Table 1 Comparison of Ba2VFeO6 and BaTiO3.

For comparison, we also calculated the atomic structure of fully relaxed tetragonal BaTiO3, a known ferroelectric perovskite. Since BaTiO3 is a d 0 band insulator with no magnetic properties, we do not add Hubbard U and Hund’s J correction to PBE/LDA and we use PBEsol instead of spin-polarized PBEsol (sPBEsol). We find that the calculated c/a ratio and ion-displacement (δ VO and δ FeO) of Ba2VFeO6 are comparable to those of BaTiO3. The ground state of tetragonal double perovskite Ba2VFeO6 is an insulator (we will discuss the gap properties in details in the following subsections). The ground state of high-symmetry cubic double perovskite Ba2VFeO6 is also an insulator (see Table 1). Therefore a switching path for ferroelectric polarization is well-defined and we can use the Berry phase method54 to calculate the polarization of the tetragonal structure. We find that for each exchange-correlation function the calculated polarization of Ba2VFeO6 is comparable to that of BaTiO3 (see Table 1).

We comment here that our recent studies30, 35 of perovskite manganites show that PBE+U+J and sPBEsol yield the most accurate predictions of structural and magnetic properties of magnetic ferroelectrics, while LDA+U+J sets a conservative estimation for the lower bound of polarization. Therefore we believe that the polarization of Ba2VFeO6 is larger than 18 μC/cm2, which is substantial enough to induce bulk photovoltaic effects4.

Electronic properties

The results of the previous subsection indicate that the double perovskite Ba2VFeO6 has a noncentrosymmetric tetragonal distortion not found in the component materials bulk BaVO3 and BaFeO3. In this section we consider the electronic reconstruction arising in this double perovskite.

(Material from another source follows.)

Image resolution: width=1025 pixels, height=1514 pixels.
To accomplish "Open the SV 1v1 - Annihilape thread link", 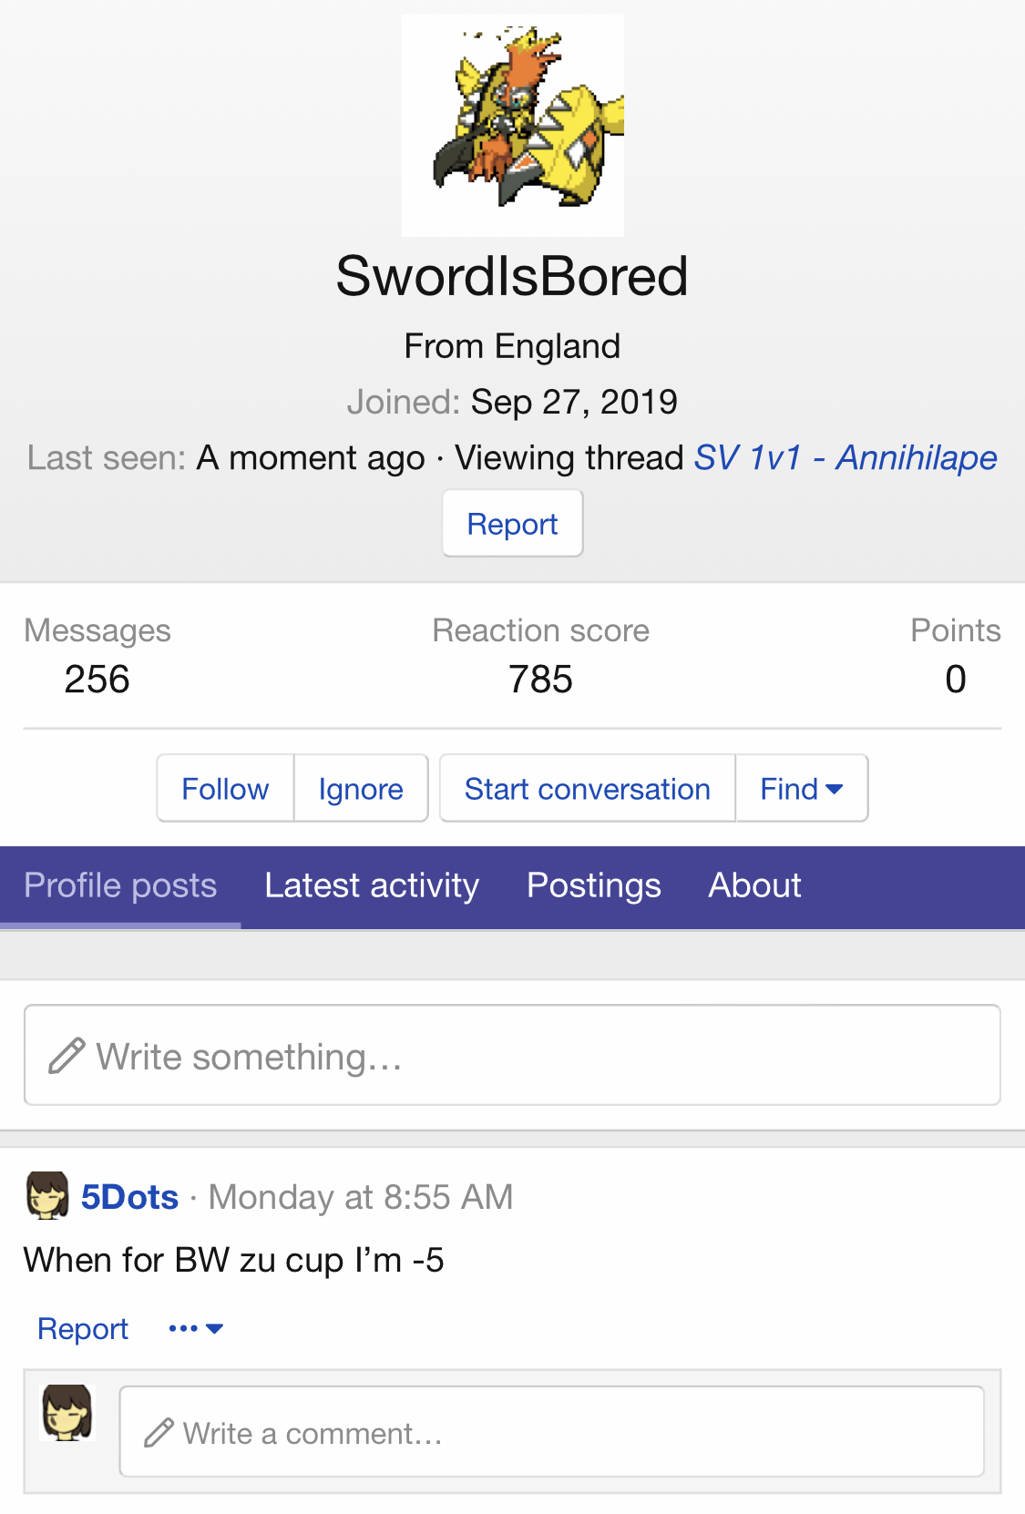I will [845, 457].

Figure 2a shows the band structure of double perovskite Ba2VFeO6 with the [001] antiferromagnetic ordering (only one spin channel is shown here), calculated using the PBE+U+J method. We see that a gap is clearly opened in Ba2VFeO6 while using the same method with the same parameters, perovskite BaVO3 and BaFeO3 are found to be metallic with V-d and Fe-d states at the Fermi surface (see Section II in the Supplementary Materials for details). The gap opening in Ba2VFeO6 is a strong evidence of a nominally “complete” charge transfer from V to Fe. A similar charge-transfer-driven metal-insulator transition is predicted14 and observed17 in LaTiO3/LaNiO3 superlattices.

Figure 2
figure 2

Comparison of band structure and optical conductivity between Ba2VFeO6 and BaTiO3. The results for Ba2VFeO6 are calculated using DFT-PBE+U+J method. The results for BaTiO3 are calculated using DFT-PBE method. (a) Band structure of tetragonal Ba2VFeO6. The blue arrow indicates the threshold of optical transition. (b) Band structure of tetragonal BaTiO3. The blue arrow indicates the threshold of optical transition. (c) Optical conductivity σ of tetragonal Ba2VFeO6 (solid lines) and tetragonal BaTiO3 (dashed lines). The red lines are for the xx-component and the blue lines are for the zz-component. The green arrows indicate the fundamental gap of band structures.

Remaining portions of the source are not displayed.